I went down US 31 toward my goal and was stunned at the number of eating establishments. This road seemed to have thousands of restaurants representing every known franchise. It was amazing. I wondered if this part of Kokomo had outlawed kitchens in homes. I imagined people with small microwave ovens risking the telltale power surge so they could prepare some popcorn and hope that it wasn’t detected.
The museum I went to today was a combination of the Elwood Haynes museum and the Kokomo Automotive Heritage museum. Its nice to see these preserved and still available to the public. So often on my journey I’ve gone to museum locations only to discover that they are no more.
This one is located at a large building that also serves as a civic center.
In I went and started my exploration of the history of this Kokomo automotive pioneer and examples of cars over the decades.
The center piece was a recreation of Elwood’s Pioneer of 1895, looking much like his first “horseless carriage” that début in 1894 on the streets of Kokomo. He billed it as “America’s First Car”.
Now here is a bit of controversy since Charles and Frank Duryea founded the Duryea Motor Wagon Company, in Massachusetts, in 1893. Elwood ignored all that and promoted all his cars sold as coming from the manufacturer of “America’s First Car”.

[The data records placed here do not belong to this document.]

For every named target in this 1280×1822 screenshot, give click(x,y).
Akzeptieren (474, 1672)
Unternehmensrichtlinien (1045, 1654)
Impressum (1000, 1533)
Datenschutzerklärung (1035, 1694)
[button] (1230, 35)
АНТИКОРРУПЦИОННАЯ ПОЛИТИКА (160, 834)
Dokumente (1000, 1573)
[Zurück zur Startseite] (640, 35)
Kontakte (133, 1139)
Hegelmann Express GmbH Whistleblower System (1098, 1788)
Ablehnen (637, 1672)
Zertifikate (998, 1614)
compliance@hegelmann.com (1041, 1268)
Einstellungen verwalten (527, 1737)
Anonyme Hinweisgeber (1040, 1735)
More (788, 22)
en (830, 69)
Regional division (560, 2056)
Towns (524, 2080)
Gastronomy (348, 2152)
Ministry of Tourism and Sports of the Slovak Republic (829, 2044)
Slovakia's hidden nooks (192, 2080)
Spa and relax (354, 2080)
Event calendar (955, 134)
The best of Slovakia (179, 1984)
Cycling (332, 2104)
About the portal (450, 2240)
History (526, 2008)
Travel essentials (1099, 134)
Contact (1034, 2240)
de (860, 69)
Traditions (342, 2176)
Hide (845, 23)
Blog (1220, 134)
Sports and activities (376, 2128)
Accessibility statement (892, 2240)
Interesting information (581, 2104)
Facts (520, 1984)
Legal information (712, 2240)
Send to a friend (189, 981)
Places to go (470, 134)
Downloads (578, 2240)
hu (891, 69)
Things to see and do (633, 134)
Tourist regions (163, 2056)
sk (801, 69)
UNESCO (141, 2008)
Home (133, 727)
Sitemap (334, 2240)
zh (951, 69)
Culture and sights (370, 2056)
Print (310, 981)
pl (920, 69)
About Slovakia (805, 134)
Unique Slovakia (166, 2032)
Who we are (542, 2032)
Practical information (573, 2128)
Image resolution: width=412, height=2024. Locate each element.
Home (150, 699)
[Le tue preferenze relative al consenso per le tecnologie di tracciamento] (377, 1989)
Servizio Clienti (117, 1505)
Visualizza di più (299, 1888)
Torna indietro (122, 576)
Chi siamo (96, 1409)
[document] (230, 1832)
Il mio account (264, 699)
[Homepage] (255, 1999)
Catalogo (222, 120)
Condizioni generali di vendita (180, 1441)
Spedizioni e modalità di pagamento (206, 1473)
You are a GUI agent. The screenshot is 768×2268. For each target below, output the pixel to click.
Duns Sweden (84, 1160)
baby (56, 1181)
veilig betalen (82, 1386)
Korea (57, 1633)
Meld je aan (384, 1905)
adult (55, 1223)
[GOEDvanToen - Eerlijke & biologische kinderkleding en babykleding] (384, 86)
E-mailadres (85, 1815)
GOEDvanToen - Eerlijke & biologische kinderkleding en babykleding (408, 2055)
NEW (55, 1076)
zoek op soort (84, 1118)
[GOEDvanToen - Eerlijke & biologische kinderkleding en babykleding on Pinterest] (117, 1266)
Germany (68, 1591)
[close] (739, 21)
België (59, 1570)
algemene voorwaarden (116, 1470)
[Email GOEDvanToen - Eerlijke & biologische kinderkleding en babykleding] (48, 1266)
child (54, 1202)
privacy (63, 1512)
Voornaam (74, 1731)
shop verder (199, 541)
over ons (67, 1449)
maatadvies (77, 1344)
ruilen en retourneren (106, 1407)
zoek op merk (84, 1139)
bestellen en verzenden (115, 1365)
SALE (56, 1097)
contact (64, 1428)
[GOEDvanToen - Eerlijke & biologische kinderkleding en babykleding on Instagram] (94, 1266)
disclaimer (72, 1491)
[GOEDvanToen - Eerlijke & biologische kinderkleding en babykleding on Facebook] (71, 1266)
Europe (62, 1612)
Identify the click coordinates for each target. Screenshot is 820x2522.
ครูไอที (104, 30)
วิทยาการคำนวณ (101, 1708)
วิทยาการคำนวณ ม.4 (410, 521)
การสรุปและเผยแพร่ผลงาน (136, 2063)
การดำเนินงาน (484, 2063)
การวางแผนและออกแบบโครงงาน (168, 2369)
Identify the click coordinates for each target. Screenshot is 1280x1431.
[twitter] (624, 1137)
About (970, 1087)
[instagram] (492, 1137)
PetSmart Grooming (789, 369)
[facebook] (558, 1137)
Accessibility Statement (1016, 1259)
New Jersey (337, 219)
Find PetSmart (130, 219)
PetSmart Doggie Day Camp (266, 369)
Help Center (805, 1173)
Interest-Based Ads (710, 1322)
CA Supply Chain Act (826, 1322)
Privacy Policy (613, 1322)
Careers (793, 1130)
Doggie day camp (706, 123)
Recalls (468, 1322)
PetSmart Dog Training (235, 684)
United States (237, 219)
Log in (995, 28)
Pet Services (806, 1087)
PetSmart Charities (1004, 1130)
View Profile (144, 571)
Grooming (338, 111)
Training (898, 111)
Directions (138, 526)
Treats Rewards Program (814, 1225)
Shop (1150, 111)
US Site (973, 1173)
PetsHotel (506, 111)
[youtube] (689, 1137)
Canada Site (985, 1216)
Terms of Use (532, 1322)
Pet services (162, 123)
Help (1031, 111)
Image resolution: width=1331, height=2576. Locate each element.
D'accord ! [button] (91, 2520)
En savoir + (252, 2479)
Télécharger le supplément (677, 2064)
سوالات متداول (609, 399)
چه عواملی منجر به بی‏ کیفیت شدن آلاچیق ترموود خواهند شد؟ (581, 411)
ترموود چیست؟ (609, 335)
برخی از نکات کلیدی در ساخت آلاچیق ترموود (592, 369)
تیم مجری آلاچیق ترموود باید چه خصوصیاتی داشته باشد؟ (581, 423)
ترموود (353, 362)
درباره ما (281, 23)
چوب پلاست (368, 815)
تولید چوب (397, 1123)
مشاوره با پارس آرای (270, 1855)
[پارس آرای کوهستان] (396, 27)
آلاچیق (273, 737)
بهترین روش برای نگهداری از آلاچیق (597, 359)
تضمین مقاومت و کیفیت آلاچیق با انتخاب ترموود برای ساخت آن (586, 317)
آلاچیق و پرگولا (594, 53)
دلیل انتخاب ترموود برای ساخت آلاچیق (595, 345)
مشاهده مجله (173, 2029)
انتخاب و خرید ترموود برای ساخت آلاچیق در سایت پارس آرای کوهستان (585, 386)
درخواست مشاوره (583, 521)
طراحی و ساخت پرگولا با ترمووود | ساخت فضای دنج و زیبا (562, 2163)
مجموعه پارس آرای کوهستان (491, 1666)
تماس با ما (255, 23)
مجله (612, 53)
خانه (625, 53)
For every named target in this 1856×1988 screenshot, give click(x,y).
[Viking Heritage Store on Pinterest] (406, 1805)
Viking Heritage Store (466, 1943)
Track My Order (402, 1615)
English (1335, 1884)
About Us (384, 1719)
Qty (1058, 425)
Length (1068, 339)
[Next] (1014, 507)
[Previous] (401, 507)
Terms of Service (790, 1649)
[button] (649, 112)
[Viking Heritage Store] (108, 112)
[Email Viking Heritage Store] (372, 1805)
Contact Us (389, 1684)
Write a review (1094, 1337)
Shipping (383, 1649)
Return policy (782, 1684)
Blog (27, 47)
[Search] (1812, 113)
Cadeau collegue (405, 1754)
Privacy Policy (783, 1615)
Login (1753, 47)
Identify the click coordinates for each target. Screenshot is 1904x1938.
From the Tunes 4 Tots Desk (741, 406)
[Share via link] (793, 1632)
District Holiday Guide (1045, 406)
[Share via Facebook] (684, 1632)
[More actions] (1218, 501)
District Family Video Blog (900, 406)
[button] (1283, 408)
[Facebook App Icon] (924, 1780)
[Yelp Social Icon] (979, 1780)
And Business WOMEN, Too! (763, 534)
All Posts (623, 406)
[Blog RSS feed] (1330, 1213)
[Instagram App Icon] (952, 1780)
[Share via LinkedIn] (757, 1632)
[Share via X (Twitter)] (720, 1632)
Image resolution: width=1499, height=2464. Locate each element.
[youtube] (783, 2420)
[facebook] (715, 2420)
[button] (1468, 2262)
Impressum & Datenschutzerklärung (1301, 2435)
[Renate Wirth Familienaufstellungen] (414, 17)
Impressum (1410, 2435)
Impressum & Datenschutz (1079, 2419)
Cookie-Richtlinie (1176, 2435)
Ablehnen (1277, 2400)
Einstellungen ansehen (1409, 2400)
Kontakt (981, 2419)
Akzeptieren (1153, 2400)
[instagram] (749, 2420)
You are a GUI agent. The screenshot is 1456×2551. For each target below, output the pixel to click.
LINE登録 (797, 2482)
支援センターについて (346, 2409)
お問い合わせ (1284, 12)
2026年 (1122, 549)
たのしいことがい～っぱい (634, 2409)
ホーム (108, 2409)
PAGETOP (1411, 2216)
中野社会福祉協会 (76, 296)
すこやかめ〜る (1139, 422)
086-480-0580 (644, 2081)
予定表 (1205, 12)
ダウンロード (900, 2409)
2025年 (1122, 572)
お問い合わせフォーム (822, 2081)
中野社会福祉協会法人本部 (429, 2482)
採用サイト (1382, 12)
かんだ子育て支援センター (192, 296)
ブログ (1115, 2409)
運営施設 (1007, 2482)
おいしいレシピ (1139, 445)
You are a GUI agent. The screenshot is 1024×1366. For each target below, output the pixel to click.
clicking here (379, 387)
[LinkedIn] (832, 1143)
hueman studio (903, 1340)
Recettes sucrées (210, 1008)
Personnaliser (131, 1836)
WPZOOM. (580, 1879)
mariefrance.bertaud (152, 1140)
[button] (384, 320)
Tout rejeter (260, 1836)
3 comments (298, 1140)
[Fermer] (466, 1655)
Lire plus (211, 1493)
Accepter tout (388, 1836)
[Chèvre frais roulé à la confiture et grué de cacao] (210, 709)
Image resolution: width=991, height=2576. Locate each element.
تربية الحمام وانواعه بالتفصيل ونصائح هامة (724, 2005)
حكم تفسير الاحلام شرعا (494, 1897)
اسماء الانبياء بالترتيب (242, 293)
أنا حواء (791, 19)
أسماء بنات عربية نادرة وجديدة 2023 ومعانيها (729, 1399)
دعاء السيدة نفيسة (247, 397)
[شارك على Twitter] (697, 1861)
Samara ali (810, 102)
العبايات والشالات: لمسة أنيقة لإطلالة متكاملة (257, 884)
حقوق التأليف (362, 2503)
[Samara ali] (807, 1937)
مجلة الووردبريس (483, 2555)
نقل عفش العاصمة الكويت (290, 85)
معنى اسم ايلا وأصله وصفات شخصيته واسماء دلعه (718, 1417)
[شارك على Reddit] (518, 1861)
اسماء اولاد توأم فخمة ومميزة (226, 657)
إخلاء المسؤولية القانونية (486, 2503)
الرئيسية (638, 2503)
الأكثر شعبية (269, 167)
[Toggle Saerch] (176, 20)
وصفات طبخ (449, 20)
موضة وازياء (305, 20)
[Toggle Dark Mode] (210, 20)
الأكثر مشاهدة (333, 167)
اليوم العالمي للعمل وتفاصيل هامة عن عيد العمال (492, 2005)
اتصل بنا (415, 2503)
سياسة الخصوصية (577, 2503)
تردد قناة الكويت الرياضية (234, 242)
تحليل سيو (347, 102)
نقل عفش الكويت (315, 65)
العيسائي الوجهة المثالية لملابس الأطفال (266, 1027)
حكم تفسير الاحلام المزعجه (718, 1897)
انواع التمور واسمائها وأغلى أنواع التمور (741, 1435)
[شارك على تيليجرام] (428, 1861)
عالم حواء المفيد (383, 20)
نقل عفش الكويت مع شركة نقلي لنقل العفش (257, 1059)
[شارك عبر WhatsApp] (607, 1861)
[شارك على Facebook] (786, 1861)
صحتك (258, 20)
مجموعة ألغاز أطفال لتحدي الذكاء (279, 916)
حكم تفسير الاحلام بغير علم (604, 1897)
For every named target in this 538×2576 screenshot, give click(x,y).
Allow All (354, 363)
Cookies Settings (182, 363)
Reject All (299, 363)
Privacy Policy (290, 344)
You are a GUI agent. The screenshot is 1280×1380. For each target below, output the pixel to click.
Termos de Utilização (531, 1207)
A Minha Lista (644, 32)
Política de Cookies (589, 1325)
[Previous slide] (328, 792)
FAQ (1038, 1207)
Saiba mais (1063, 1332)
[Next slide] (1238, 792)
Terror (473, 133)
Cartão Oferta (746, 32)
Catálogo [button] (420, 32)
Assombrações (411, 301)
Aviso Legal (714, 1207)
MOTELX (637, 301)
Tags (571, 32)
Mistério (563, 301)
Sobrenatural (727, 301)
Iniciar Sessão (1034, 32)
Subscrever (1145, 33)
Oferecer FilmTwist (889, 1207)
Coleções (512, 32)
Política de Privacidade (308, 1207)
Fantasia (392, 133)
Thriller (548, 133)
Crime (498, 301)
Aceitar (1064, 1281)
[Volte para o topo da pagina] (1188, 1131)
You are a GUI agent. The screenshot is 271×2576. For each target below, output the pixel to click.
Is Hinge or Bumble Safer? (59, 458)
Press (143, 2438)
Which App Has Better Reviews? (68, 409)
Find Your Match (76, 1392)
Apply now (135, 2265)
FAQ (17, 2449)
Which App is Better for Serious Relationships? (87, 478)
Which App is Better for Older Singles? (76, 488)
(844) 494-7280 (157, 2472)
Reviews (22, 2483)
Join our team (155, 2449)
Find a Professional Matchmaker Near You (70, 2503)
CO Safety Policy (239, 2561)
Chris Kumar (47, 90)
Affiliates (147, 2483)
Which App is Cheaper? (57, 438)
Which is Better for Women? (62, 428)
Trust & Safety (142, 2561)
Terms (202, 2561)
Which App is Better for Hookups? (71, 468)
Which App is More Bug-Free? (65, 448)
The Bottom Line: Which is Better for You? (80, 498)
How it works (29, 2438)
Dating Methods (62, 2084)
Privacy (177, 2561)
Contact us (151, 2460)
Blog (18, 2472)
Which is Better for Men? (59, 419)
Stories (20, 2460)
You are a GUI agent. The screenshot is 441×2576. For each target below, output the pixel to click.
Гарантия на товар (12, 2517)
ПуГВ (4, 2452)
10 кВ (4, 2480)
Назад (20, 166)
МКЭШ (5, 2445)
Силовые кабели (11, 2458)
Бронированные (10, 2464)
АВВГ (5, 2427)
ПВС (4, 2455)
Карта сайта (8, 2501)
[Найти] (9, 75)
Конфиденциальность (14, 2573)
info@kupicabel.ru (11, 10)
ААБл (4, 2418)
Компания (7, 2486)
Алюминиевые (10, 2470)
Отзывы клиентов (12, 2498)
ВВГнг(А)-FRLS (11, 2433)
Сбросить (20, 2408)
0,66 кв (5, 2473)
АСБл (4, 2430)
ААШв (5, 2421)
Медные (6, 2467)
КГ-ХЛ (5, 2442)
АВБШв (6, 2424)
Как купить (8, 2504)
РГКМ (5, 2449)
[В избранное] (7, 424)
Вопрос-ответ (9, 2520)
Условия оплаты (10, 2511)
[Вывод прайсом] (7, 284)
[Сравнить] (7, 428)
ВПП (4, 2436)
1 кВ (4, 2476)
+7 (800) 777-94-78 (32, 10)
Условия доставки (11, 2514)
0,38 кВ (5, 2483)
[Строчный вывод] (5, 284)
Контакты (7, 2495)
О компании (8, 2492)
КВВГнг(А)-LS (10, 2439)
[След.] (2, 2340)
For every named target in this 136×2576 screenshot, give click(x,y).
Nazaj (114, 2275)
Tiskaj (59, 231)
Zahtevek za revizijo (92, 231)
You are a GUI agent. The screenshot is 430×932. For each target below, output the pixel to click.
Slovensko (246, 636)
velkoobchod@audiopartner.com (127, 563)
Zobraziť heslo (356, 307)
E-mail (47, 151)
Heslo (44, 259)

In 1896 the Haynes-Apperson Company was formed to manufacture cars and it did up until 1902 when the Appersons left the company. In 1908 Haynes formed the Haynes Automobile Company from the old partnership and continued to manufacture and sell cars until 1923.
Late in 1895 George B. Selden was granted a patent in regards to the motorcar. This created an opportunity for Selden to extract a fee for every car manufactured and it also limited growth since the patent meant that you couldn’t manufacture cars without being granted a license from the patent holder. Henry Ford found this out when he was refused a license to manufacture his cars. He went ahead and was sued. Fortunately the patent was declared invalid and the rest is history.
Above is a 1902 Haynes-Apperson.
On the left is a Cartercar Model-A from 1907 and on the right is a Haynes-Apperson from 1900.
This is a shot from the rear of the 1911 Haynes Speedster. Guess where we get the term “trunk” from? Yup, the storage space in the rear was basically a trunk adapted to fit on the back of a motorcar.
I’ll let the Brits explain how they ended up calling it “the boot”.
This is another Haynes.
A 1923 Haynes. One of the last.
From here I’ll move on to some of the cars from the pre-war and post war eras that are on display.
Packards – you gotta love them.
The 1950’s saw two-tone paint jobs and eventually the tail fins that kept growing in size.
On into the 1960’s…
No, that’s not a Jeep in the background. It’s a 1971 AMG 151A2 MUTT – Military Unit Tactical Truck.
This is a fun and educational museum that Kokomo should be proud to have in their city.